* **Instrucción 1**
Filtra los registros y copia cada línea en la que aparezca la cadena "height".

Por Ferran Calvet (Sitges 2021)

Llegar a la vejez es, quizás inconscientemente, la intención de la mayoría de las personas con las que uno comparte cultura -incluso sociedad-. Aun así, si nos hicieran nombrar algunos de nuestros mayores miedos, es posible que después de una honda reflexión, señalemos el envejecimiento como uno de ellos. ¿Cómo podemos sostener esta contrariedad? La literatura fantástica y el cine de género llevan años intentando responder a esta pregunta. De hecho, buena parte de los monstruos clásicos del terror giran alrededor de esta búsqueda de la longevidad combinada con la de la eterna juventud. Por poner un ejemplo primitivo -advertimos de la simplificación que prosigue-, al Drácula de Bram Stoker le movía la obtención de sangre de mujeres jóvenes para evitar el envejecimiento, sentando las bases de la idea del vampirismo que ha llegado a nuestros días a partir de interpretaciones pop como Solo los amantes sobreviven (Jim Jarmuch, 2013). 

Aun así, el cine de género ha conseguido acercarse de una forma más realista y punzante a este temor común, sin dejar necesariamente atrás sus referencias originales. La prueba es que en el presente Festival de Sitges se han presentado dos películas que, aunque están rodadas con 46 años de diferencia, materializan ese pánico a la vejez y las dificultades vitales que esta etapa conlleva.

* **Datos proporcionados**
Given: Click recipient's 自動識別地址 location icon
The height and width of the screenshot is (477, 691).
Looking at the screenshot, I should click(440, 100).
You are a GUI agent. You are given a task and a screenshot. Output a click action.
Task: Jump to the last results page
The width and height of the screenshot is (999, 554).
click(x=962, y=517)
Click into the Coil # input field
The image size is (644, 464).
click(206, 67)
...
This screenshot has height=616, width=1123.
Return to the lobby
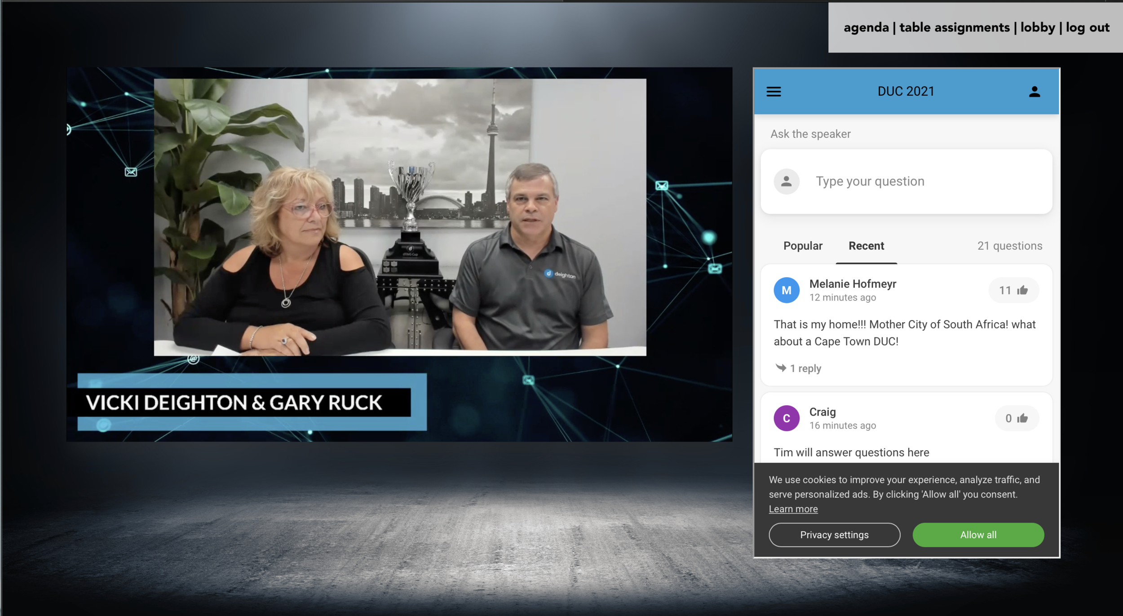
==
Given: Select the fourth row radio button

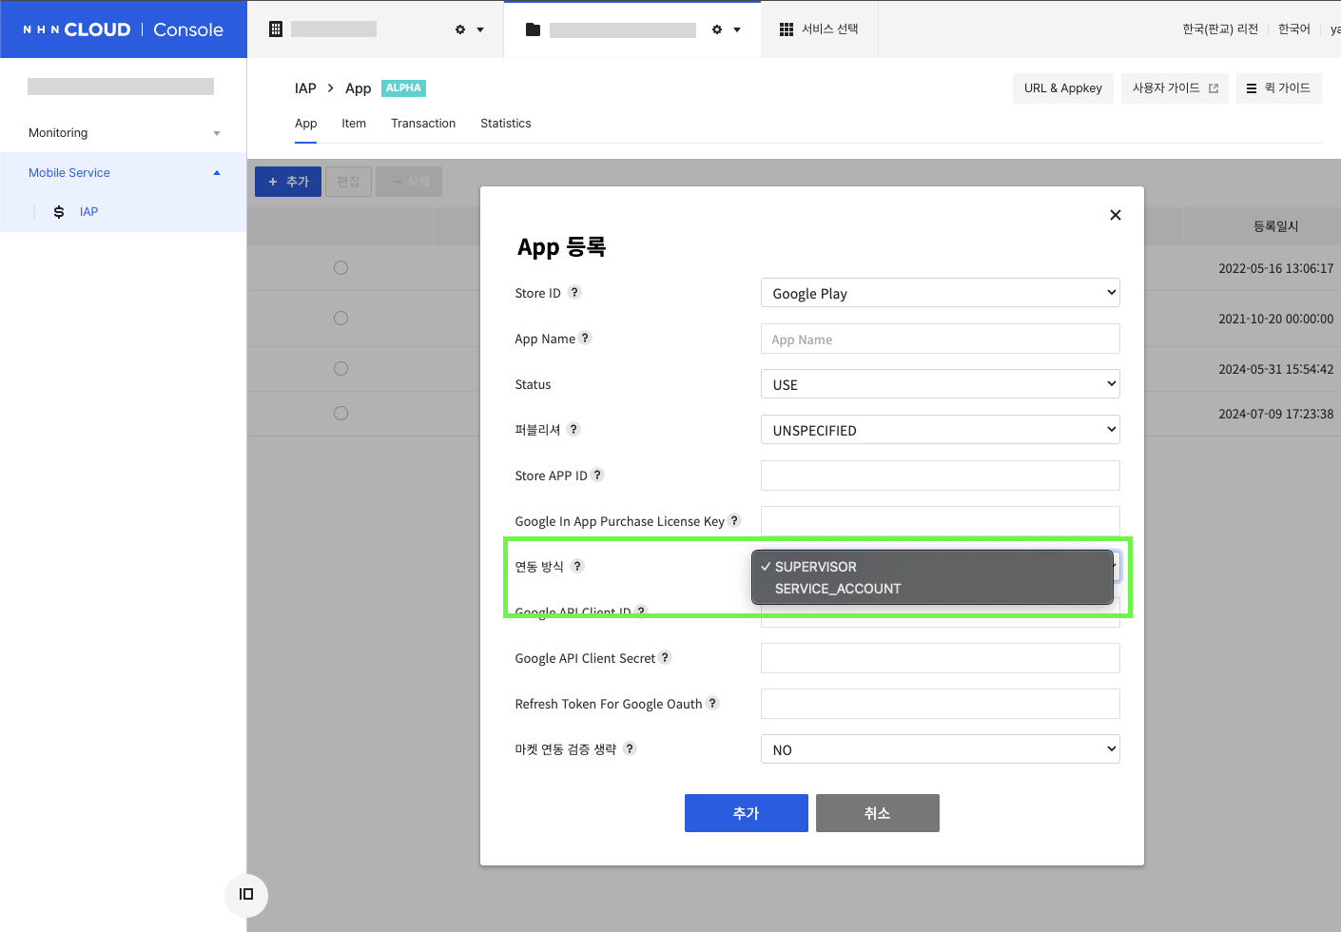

* **Instrucción 2**
Indica si cada afirmación concuerda con el texto sobre el miedo a la vejez. Responde sí o no y cita las palabras del texto que lo deciden.
(a) Drácula buscaba sangre de mujeres jóvenes para evitar el envejecimiento.
(b) Las dos películas presentadas en Sitges se rodaron el mismo año.
(c) Solo los amantes sobreviven aparece como una interpretación pop del vampirismo.

* **Respuesta correcta 1**
The height and width of the screenshot is (477, 691).
The width and height of the screenshot is (999, 554).
This screenshot has height=616, width=1123.

* **Respuesta correcta 2**
(a) Sí: "al Drácula de Bram Stoker le movía la obtención de sangre de mujeres jóvenes para evitar el envejecimiento".
(b) No: "aunque están rodadas con 46 años de diferencia".
(c) Sí: "a partir de interpretaciones pop como Solo los amantes sobreviven".